Hezbollah's Nasrallah: The US can't protect anyone from ISIS

Leader of Lebanese Shi'ite organization calls for countrymen to "end their silence and confront the [infidel] threat" posed by Islamic State, Syrian rebel groups.

Hassan Nasrallah (photo credit: HO / AL-MANAR TV / AFP)
Hassan Nasrallah
(photo credit: HO / AL-MANAR TV / AFP)
Hezbollah leader Hassan Nasrallah warned Sunday that the United States can not protect anyone in Syria, Iraq or Lebanon from the radical Islamic State group.
Last fall, the US formed the Combined Joint Task Force to battle Islamic State fighters in a vast air campaign across Syria and Iraq. The coalition regularly carries out dozens of strikes a week. 
Beirut-based newspaper The Daily Star cited the leader of the Shi'ite Lebanese organization as calling on his country's population and that of the region to confront the threat posed by group formerly know as ISIS that seeks to reestablish a medieval caliphate in the Middle East.
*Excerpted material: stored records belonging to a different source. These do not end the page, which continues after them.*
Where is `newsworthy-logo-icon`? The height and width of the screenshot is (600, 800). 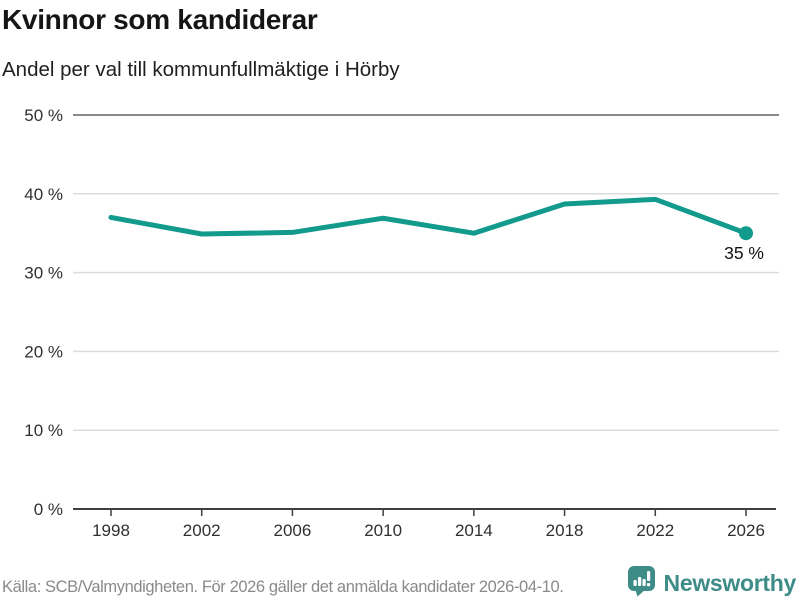
newsworthy-logo-icon is located at coordinates (642, 582).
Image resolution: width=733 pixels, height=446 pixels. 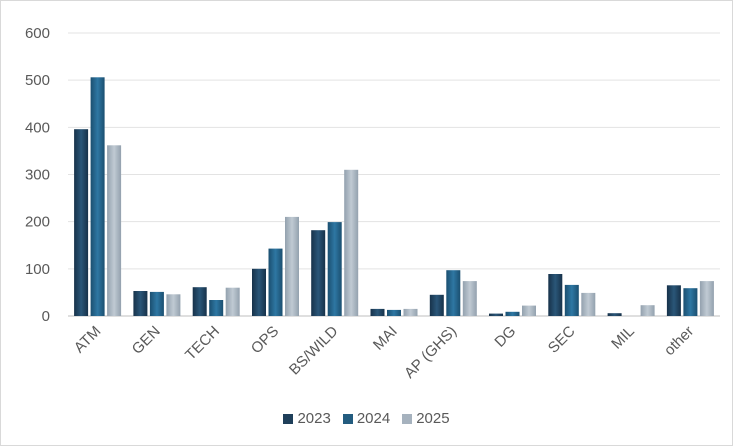 I want to click on y-tick-label: 0, so click(x=46, y=316).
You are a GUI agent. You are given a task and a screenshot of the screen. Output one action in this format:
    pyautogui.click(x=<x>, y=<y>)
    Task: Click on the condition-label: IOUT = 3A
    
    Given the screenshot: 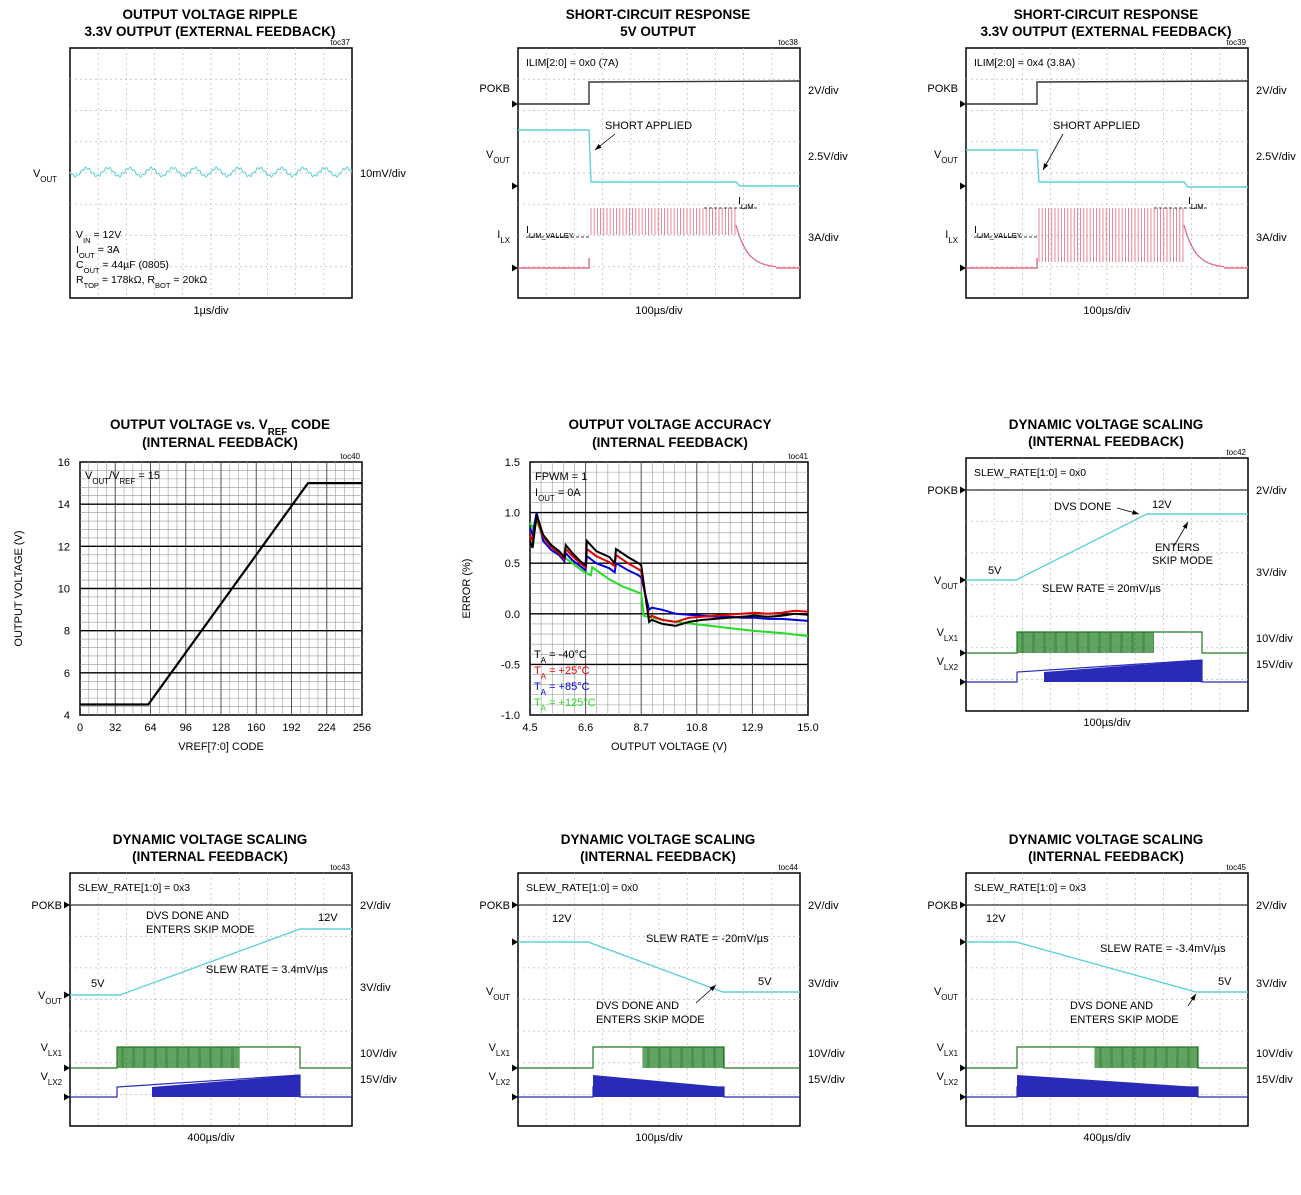 What is the action you would take?
    pyautogui.click(x=98, y=252)
    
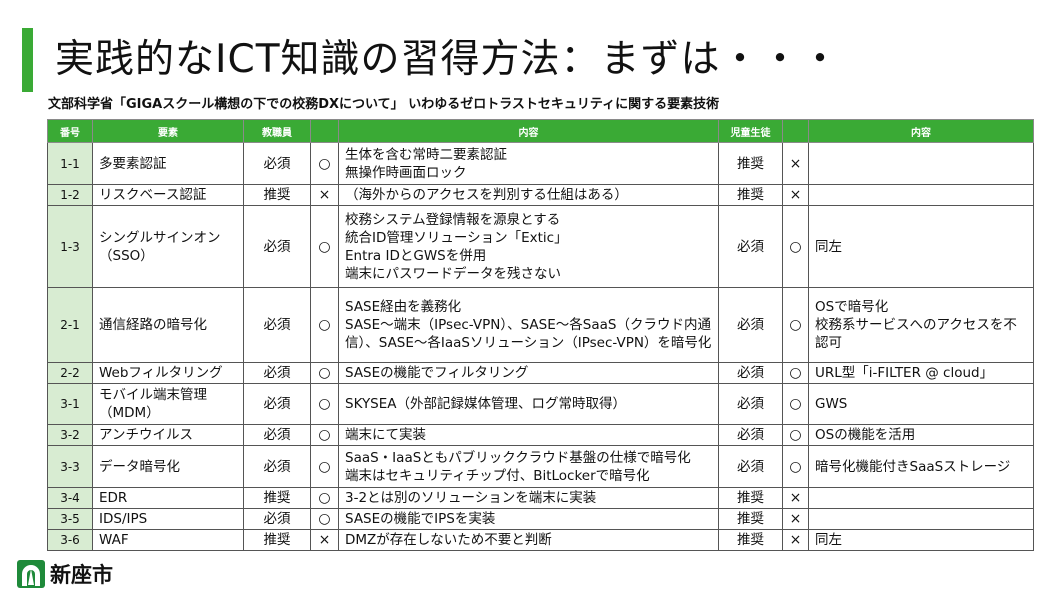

Nasrallah - a staunch opponent of Islamic State - expressed his strident warning against the group that has taken control of swaths of land in Lebanon's neighboring Syria and Iraq, saying silence over the threat would not ensure safety.
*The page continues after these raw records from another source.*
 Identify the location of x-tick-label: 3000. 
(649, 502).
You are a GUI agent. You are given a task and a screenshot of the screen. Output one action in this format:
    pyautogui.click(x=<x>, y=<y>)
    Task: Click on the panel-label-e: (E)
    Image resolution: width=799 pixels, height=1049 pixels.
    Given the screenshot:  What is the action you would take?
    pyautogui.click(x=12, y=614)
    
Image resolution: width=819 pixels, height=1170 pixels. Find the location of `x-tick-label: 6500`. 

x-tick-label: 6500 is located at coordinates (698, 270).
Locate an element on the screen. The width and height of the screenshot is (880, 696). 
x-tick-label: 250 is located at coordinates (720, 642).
Speaking in a video address to commemorate the anniversary of the withdrawal of Israeli forces from southern Lebanon in 2000, the Hezbollah leader called on everyone in Lebanon to "end their silence and confront the [infidel] threat," according to The Daily Star.
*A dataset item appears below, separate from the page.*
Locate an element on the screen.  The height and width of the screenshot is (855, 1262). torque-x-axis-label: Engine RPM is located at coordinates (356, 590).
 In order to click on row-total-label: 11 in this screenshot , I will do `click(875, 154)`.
Nasrallah warned that groups like Islamic State and the al-Qaida-linked Nursa Front in Syria did not distinguish between groups they consider inferior.
The Hezbollah leader said the Islamic State threat does not simply represent a sectarian conflict.
 
"We are in front of a threat that does not tolerate the existence of others. It is wrong to say this is a Sunni-Shiite conflict," The Daily Star quoted him as saying. "Some people in region still putting heads in the sand and denying these groups exists, or are considering them friends."